● **Brief**
Below are some records; repeat them all exactly, minus the pictures.

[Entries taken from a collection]
________
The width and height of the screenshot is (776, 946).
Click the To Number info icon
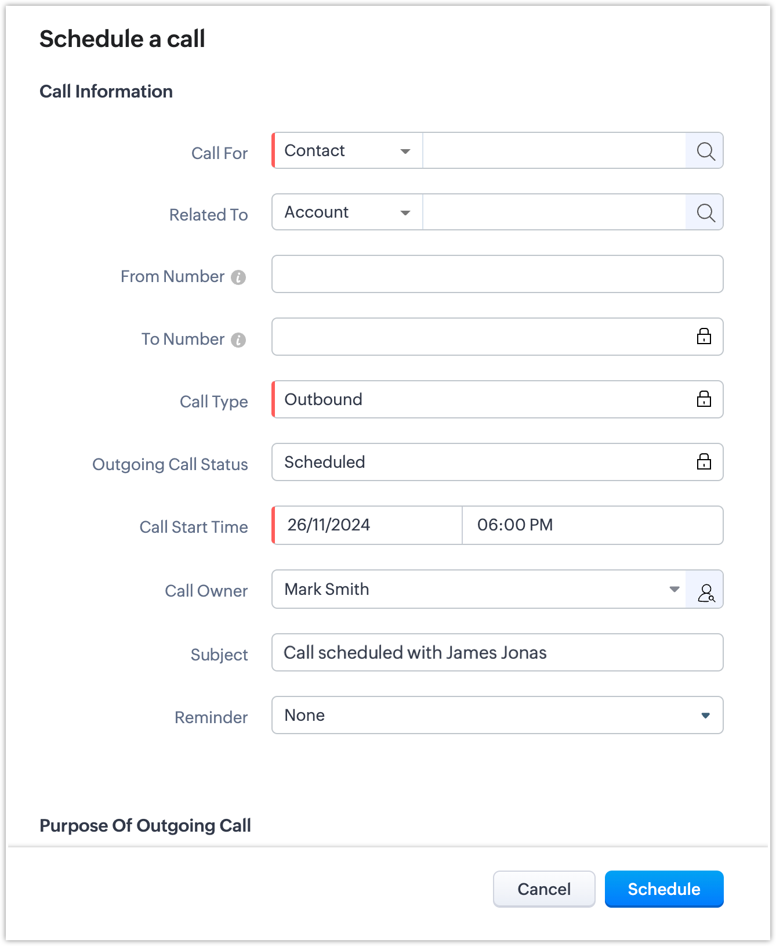pos(238,340)
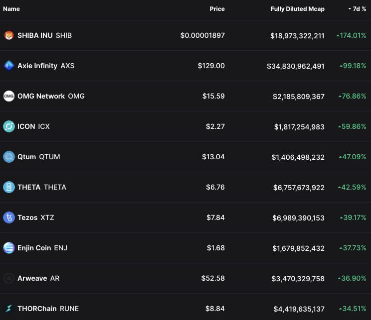Click the SHIBA INU coin logo
Screen dimensions: 371x320
(x=9, y=35)
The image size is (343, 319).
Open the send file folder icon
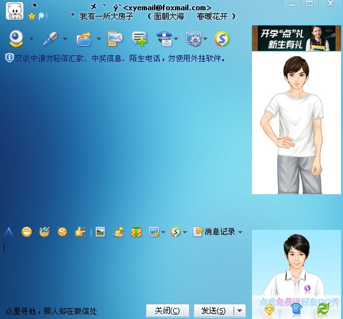click(84, 39)
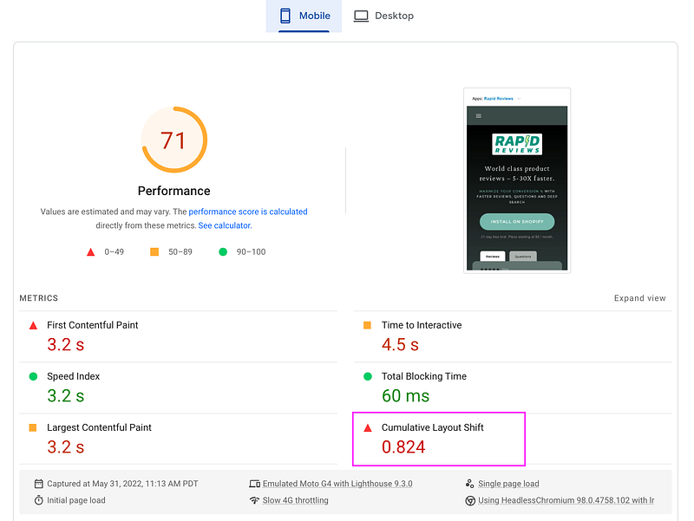Click the orange square beside Largest Contentful Paint

[31, 427]
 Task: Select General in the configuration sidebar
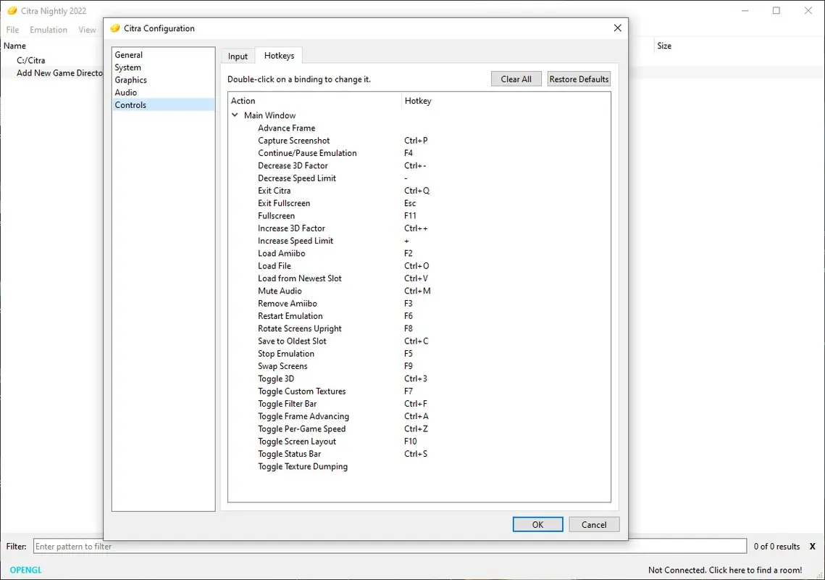pos(129,54)
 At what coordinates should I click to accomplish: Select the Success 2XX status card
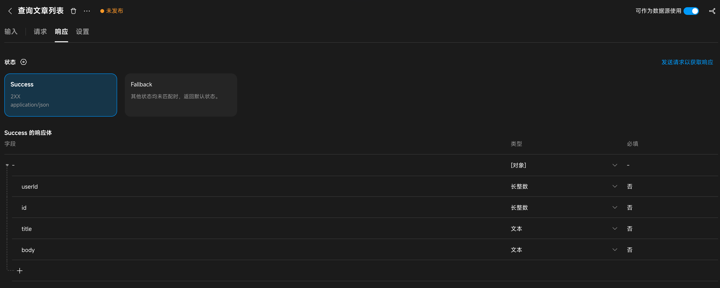tap(61, 95)
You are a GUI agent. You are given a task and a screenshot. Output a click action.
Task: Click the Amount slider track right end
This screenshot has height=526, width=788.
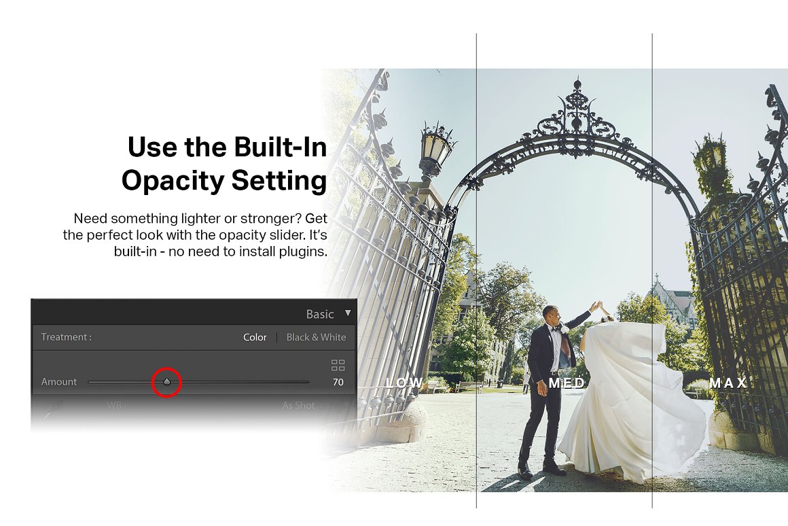tap(306, 382)
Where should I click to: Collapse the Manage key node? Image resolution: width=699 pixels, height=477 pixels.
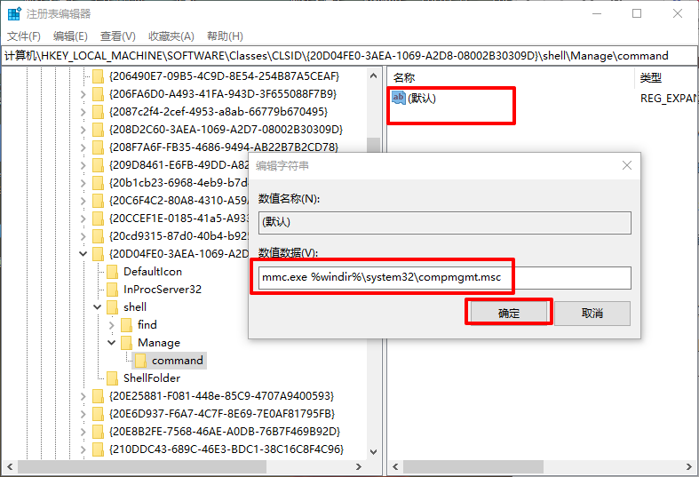pyautogui.click(x=112, y=343)

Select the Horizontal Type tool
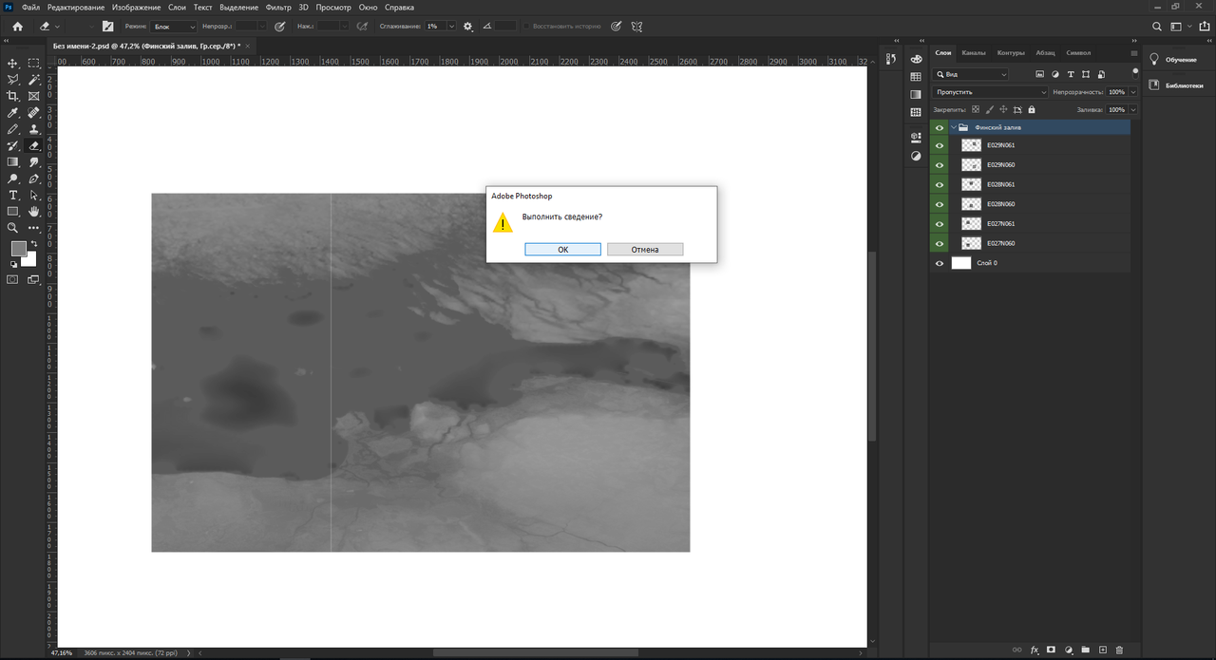coord(13,195)
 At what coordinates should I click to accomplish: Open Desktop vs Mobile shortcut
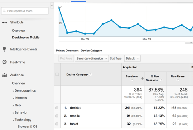26,38
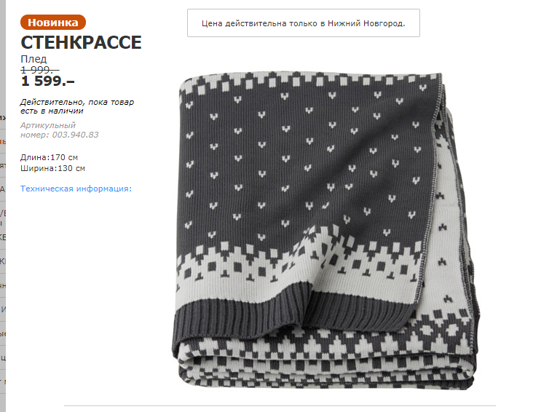Click the СТЕНКРАССЕ product title
This screenshot has height=412, width=533.
pyautogui.click(x=81, y=42)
________
● **Result of this task**
The width and height of the screenshot is (776, 946).
Click the To Number info icon
pos(238,340)
Click the SHIBA INU coin logo
Screen dimensions: 371x320
(x=9, y=35)
The image size is (343, 319).
Open the send file folder icon
click(84, 39)
Click the orange square beside Largest Contentful Paint

[31, 427]
 Task: Select General in the configuration sidebar
pos(129,54)
 At what coordinates should I click to accomplish: Select the Success 2XX status card
tap(61, 95)
You are a GUI agent. You are given a task and a screenshot. Output a click action.
Task: Click the Amount slider track right end
This screenshot has height=526, width=788.
tap(306, 382)
Where should I click to: Collapse the Manage key node? Image resolution: width=699 pixels, height=477 pixels.
pyautogui.click(x=112, y=343)

Select the Horizontal Type tool
coord(13,195)
 At what coordinates should I click to accomplish: Open Desktop vs Mobile shortcut
26,38
Click the СТЕНКРАССЕ product title
This screenshot has height=412, width=533.
pyautogui.click(x=81, y=42)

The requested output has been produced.